# shindaiwa t-25



## slfd721 (Aug 25, 2015)

hey folks

i have a friend looking to fix this shindaiwa weed trimmer, he cant find anything available for it. i was hoping some of you fine folks might know where to locate it. he is looking for either the whole carb or the rebuild kit. i have part numbers ill include.

whole carb:
20000-81004

gasket kit:
72005-98303

needle and seat:
20000-81410

thanks guys!
bondo


----------



## ANewSawyer (Aug 25, 2015)

There is a gasket kit out there that fits. But you will have to cut a new metering gasket. Give a couple of hours to find the part number.


----------



## slfd721 (Aug 25, 2015)

much appreciated sir


----------



## alderman (Aug 26, 2015)

There is a gasket kit for sale on e-bay.


----------



## ANewSawyer (Aug 27, 2015)
-.-.-
_EXERCISE TASKS_.
(1) According to the Shindaiwa T-25 thread, what part number goes with the whole carb?
(2) From the Shindaiwa T-25 thread, extract the stretch from "## ANewSawyer (Aug 25, 2015)" through "the part number.".
(3) Render this sentence from the Shindaiwa T-25 thread in Spanish: "There is a gasket kit for sale on e-bay."
The lines that come after this thread are separate material and have no connection to it.

_GIVEN DATA_.
-.-.-
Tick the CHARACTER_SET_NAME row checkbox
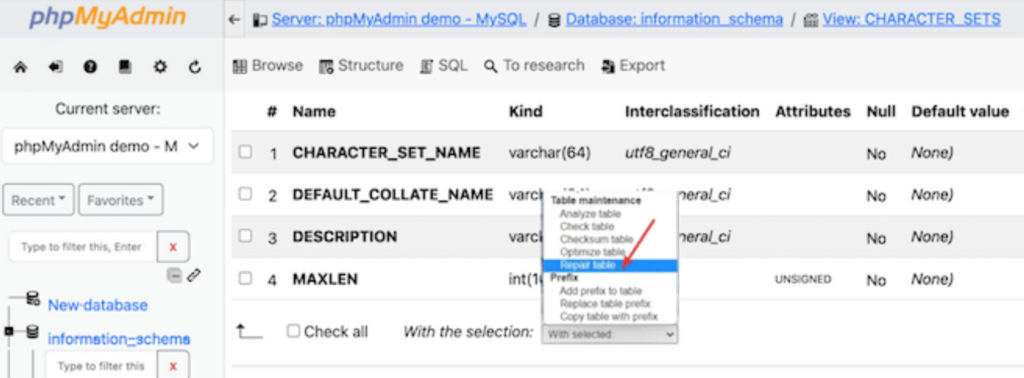pyautogui.click(x=245, y=152)
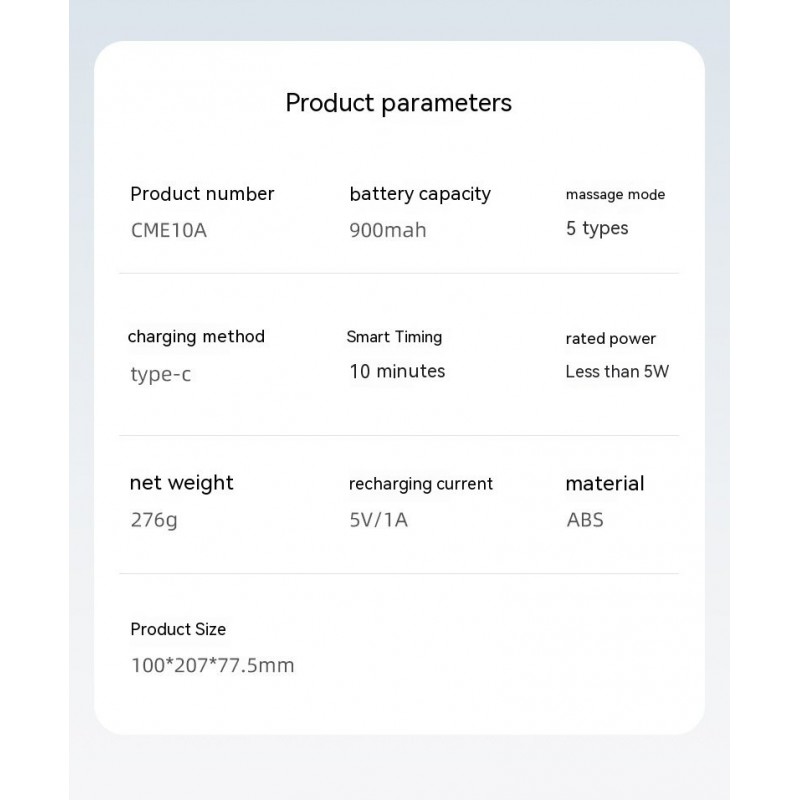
-.-.-
_TASK-BY-TASK SOLUTIONS_.
(1) 20000-81004

(2)
## ANewSawyer (Aug 25, 2015)

There is a gasket kit out there that fits. But you will have to cut a new metering gasket. Give a couple of hours to find the part number.

(3) Hay un kit de juntas a la venta en e-bay.